**Entries shown**:
--- START ---

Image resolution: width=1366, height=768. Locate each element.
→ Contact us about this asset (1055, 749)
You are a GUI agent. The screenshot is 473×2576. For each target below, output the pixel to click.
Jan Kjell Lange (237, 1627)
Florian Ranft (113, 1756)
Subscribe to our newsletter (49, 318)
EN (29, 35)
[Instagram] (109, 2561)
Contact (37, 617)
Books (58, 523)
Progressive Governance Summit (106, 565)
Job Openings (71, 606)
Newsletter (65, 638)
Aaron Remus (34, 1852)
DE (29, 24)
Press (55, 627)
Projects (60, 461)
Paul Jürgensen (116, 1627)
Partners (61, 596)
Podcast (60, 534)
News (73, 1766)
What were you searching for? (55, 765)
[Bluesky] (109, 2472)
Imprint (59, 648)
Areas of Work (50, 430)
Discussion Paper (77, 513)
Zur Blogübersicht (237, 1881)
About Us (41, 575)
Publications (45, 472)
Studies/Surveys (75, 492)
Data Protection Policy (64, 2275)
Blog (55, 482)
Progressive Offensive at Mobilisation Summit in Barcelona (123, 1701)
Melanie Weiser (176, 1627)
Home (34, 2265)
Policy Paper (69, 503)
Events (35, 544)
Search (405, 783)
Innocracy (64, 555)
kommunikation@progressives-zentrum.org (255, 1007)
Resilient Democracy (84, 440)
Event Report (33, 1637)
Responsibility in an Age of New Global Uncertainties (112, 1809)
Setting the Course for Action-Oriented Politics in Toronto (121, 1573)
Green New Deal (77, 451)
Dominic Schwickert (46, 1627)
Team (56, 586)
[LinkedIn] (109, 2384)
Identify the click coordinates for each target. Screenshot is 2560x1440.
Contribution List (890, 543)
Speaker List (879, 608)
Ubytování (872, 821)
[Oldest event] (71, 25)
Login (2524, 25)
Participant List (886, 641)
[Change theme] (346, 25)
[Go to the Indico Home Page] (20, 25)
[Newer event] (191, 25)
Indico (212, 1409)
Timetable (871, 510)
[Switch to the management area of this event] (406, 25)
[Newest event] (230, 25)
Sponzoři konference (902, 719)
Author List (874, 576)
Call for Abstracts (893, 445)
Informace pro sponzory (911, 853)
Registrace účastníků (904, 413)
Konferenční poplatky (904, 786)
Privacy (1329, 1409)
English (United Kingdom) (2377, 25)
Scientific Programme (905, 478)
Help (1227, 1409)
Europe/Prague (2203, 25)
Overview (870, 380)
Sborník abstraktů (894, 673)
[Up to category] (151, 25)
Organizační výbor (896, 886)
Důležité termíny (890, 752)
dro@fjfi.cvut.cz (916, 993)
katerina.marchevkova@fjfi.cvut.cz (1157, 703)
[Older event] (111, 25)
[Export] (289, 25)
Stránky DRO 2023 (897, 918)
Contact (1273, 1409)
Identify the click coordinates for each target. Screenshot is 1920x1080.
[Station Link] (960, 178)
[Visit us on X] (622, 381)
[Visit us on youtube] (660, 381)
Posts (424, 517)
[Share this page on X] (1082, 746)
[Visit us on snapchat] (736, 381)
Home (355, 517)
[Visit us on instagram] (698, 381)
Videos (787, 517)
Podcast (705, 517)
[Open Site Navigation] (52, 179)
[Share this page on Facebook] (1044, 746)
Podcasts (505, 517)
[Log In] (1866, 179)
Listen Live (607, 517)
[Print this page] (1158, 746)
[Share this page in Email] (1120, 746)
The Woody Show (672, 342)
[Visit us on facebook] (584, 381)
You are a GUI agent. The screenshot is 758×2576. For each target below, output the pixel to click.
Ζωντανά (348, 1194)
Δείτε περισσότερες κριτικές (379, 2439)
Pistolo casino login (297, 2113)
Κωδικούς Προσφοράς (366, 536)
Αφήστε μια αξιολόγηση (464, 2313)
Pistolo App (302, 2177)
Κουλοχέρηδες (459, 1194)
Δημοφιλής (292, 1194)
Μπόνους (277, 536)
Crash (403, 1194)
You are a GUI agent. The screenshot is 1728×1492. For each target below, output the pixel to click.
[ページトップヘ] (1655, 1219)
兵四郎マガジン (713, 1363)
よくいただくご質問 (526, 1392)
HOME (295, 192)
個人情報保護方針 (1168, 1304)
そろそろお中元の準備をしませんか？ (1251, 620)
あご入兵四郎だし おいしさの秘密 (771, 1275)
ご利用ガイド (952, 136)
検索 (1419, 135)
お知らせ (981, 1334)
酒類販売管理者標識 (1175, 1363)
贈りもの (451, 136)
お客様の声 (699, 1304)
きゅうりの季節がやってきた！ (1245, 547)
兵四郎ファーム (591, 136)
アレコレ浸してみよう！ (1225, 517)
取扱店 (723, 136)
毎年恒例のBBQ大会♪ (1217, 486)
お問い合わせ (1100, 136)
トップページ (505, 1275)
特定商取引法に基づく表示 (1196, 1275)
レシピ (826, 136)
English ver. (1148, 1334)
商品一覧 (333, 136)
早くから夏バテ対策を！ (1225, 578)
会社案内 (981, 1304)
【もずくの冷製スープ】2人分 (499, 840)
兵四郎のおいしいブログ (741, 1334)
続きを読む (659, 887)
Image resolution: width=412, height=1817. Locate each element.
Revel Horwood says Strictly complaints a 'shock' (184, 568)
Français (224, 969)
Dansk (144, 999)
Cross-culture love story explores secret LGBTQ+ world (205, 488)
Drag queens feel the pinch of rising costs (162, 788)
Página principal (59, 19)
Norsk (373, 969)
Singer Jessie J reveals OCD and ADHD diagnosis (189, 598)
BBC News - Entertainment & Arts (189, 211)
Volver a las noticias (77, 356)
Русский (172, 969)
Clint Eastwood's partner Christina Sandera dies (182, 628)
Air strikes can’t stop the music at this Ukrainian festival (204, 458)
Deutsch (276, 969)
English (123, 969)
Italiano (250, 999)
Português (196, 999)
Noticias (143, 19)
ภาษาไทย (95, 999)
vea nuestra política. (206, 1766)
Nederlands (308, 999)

--- END ---

**Task description**: Transcribe the lines above between the line holding "あご入兵四郎だし おいしさの秘密 (771, 1275)" and the line holding "Volver a las noticias (77, 356)", inclusive, exactly as they stand and with nothing added.

**Result of the exercise**:
あご入兵四郎だし おいしさの秘密 (771, 1275)
ご利用ガイド (952, 136)
検索 (1419, 135)
お知らせ (981, 1334)
酒類販売管理者標識 (1175, 1363)
贈りもの (451, 136)
お客様の声 (699, 1304)
きゅうりの季節がやってきた！ (1245, 547)
兵四郎ファーム (591, 136)
アレコレ浸してみよう！ (1225, 517)
取扱店 (723, 136)
毎年恒例のBBQ大会♪ (1217, 486)
お問い合わせ (1100, 136)
トップページ (505, 1275)
特定商取引法に基づく表示 (1196, 1275)
レシピ (826, 136)
English ver. (1148, 1334)
商品一覧 (333, 136)
早くから夏バテ対策を！ (1225, 578)
会社案内 (981, 1304)
【もずくの冷製スープ】2人分 (499, 840)
兵四郎のおいしいブログ (741, 1334)
続きを読む (659, 887)
Image resolution: width=412, height=1817. Locate each element.
Revel Horwood says Strictly complaints a 'shock' (184, 568)
Français (224, 969)
Dansk (144, 999)
Cross-culture love story explores secret LGBTQ+ world (205, 488)
Drag queens feel the pinch of rising costs (162, 788)
Página principal (59, 19)
Norsk (373, 969)
Singer Jessie J reveals OCD and ADHD diagnosis (189, 598)
BBC News - Entertainment & Arts (189, 211)
Volver a las noticias (77, 356)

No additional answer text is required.